Re: forwarding cache requests

stumpf@informatik.tu-muenchen.de (Markus Stumpf)
Errors-To: listmaster@www0.cern.ch
Date: Tue, 22 Mar 1994 00:33:46 --100
Message-id: <2mlan4$2bc@hpsystem1.informatik.tu-muenchen.de>
Errors-To: listmaster@www0.cern.ch
Reply-To: stumpf@informatik.tu-muenchen.de
Originator: www-talk@info.cern.ch
Sender: www-talk@www0.cern.ch
Precedence: bulk
From: stumpf@informatik.tu-muenchen.de (Markus Stumpf)
To: Multiple recipients of list <www-talk@www0.cern.ch>
Subject: Re: forwarding cache requests
X-Listprocessor-Version: 6.0c -- ListProcessor by Anastasios Kotsikonas
Organization: Technische Universitaet Muenchen, Germany
Organization: Technische Universitaet Muenchen, Germany
Content-Length: 4048
reinpost@info.win.tue.nl (Reinier Post) writes:
[ sorry, I've restructured the text a little ]

>Cache-date: <date>
>    the time the document was served from the cache in answer
>    to the present request

So this is the same as "Date:" ???

>Cache-last-refreshed: <date>
>    the time the document was last fetched into the cache,

Do you mean with "fetched" "checked to be valid" ???
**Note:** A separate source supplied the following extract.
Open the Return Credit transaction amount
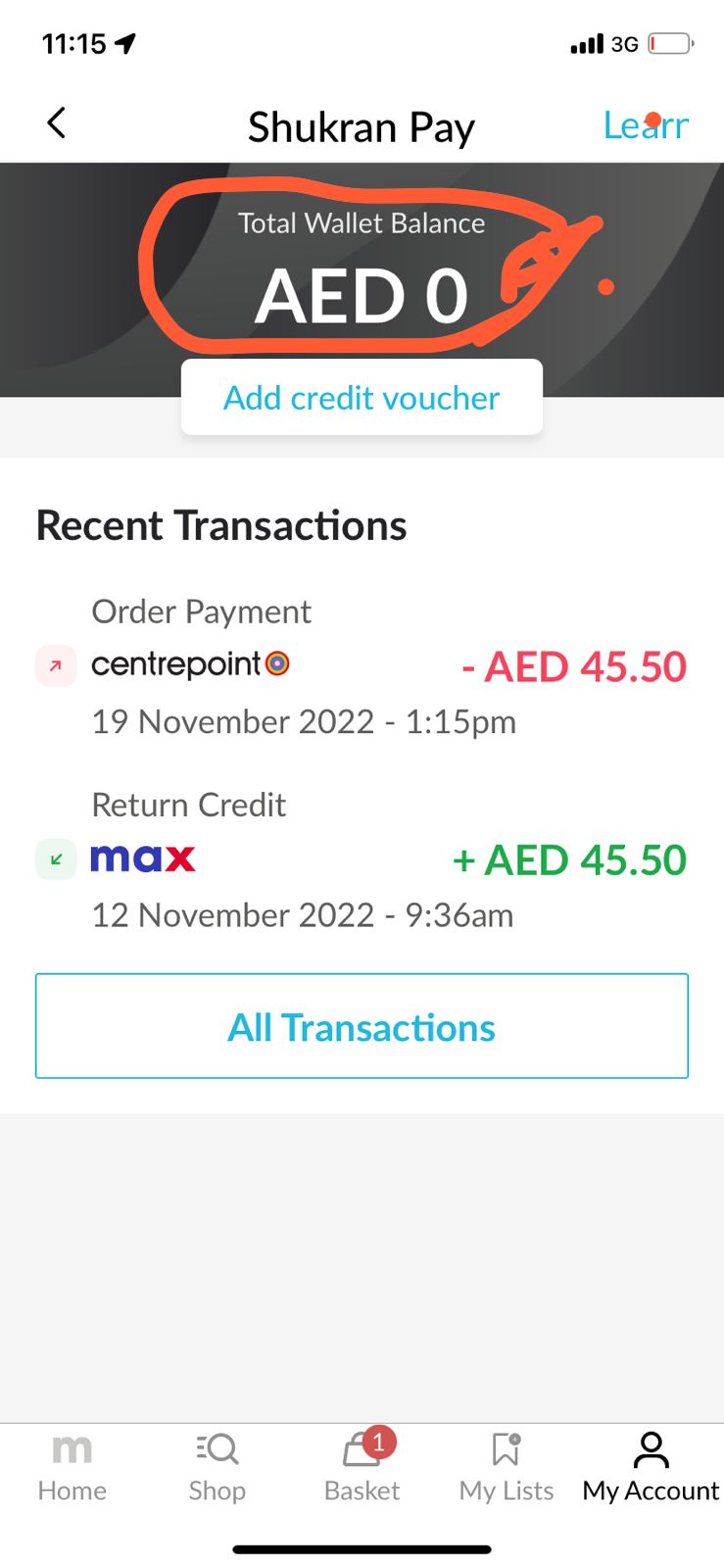 (569, 860)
>Cache-last-modified: <date>
>    the time it was last fetched and found to be different from the
>    previous version,

This is the only one I am currently sure I know what you mean with it :/

>Cache-via: <url> [, <url>]*

Would here be a approach like the SMTP mailers do with adding Received:
lines sufficient? i.e. allow for a unlimited number of those tags
and each cache/proxy that gates the document adds a "identifier"
that it could recognize again and thus detect loops.

Okay, let me explain my thoughts on this topic.
I have a working proxy/cache server running based on ncsa httpd-1.1.
I did the proxy module, Guenther Fischer from Chemnitz made the cache
module. The approach Guenther uses is as follows:

If you don't have the document in the cache, fetch it and put it in the cache.
If you have the document in the cache,
   check with a stat() the last modification time of the file.
   if this is longer than a certain timeout
      send a HEAD request and check if file has changed.
      if it has changed, update the cache
         else update the last modification time of the file (utime()).
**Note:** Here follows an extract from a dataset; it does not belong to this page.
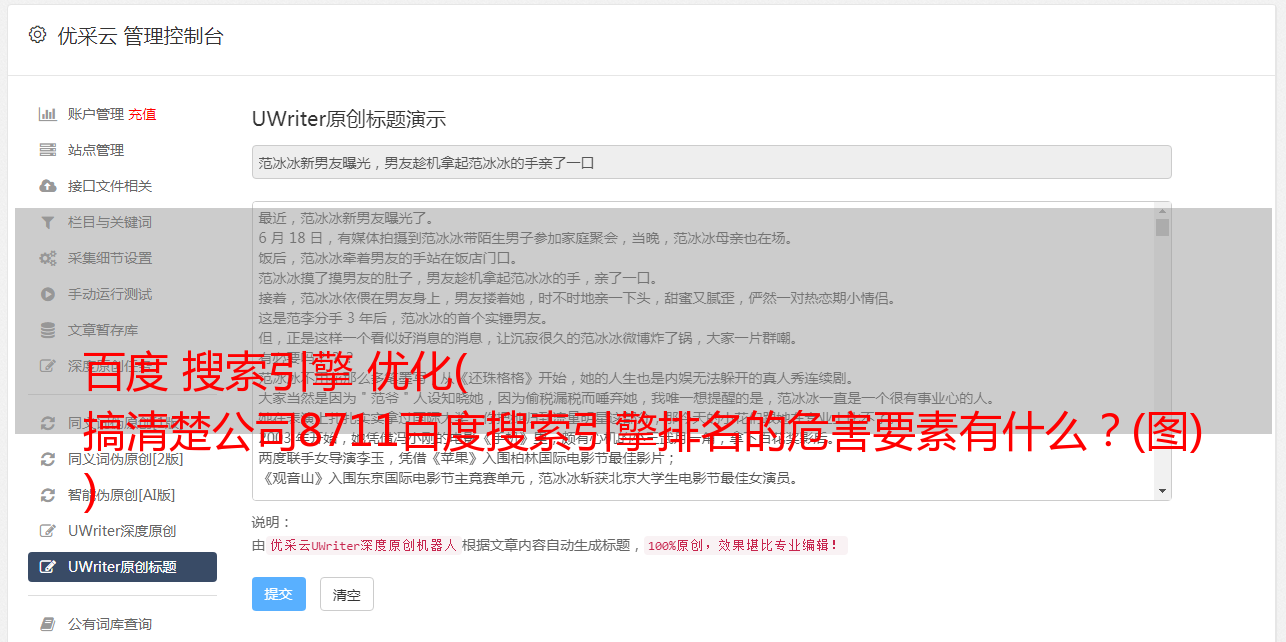1286x642 pixels.
Task: Click the generated title field
Action: pos(711,162)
I currently don't know the strategy of the CERN server, but I think it's
rather similar.

What do we need for "good" caches.

1) "forwarders": if you want to reduce e.g. national and international
   traffic, one could imagine a big national cache, which acts as proxy
   to international sites that could be used by local proxy or cache
   servers.
2) we should be able to have read/write and read/only caches.
   we could have a "master" that writes the cache and "slaves" that
   only have read/only access to the cache and ask the master to
   update the cache if necessary. This would allow distributing
   the load of fetching documents to some machines accessing the same
   cache over e.g. NFS and having the burden of updating the cache,
   which is IMHO rare, as most of the documents are rather static,
   to one master.

What is needed for inter-cache communication:

o   what I think is REALLY URGENTLY NEEDED is another way to handle
    GET requests. I'd asked that before but got no answer. I don't
    see any problems in requesting more than one document within
    one server connection. BUT currently all servers close the connection
    after the last byte sent, EVEN if there is a Content-length: field.
      I'd like to propose that if there is such a field the client
    has to close the connection if it doesn't want more documents from
    that server or be able to send another GET or whatever!
    (but maybe this should be discussed under another subject).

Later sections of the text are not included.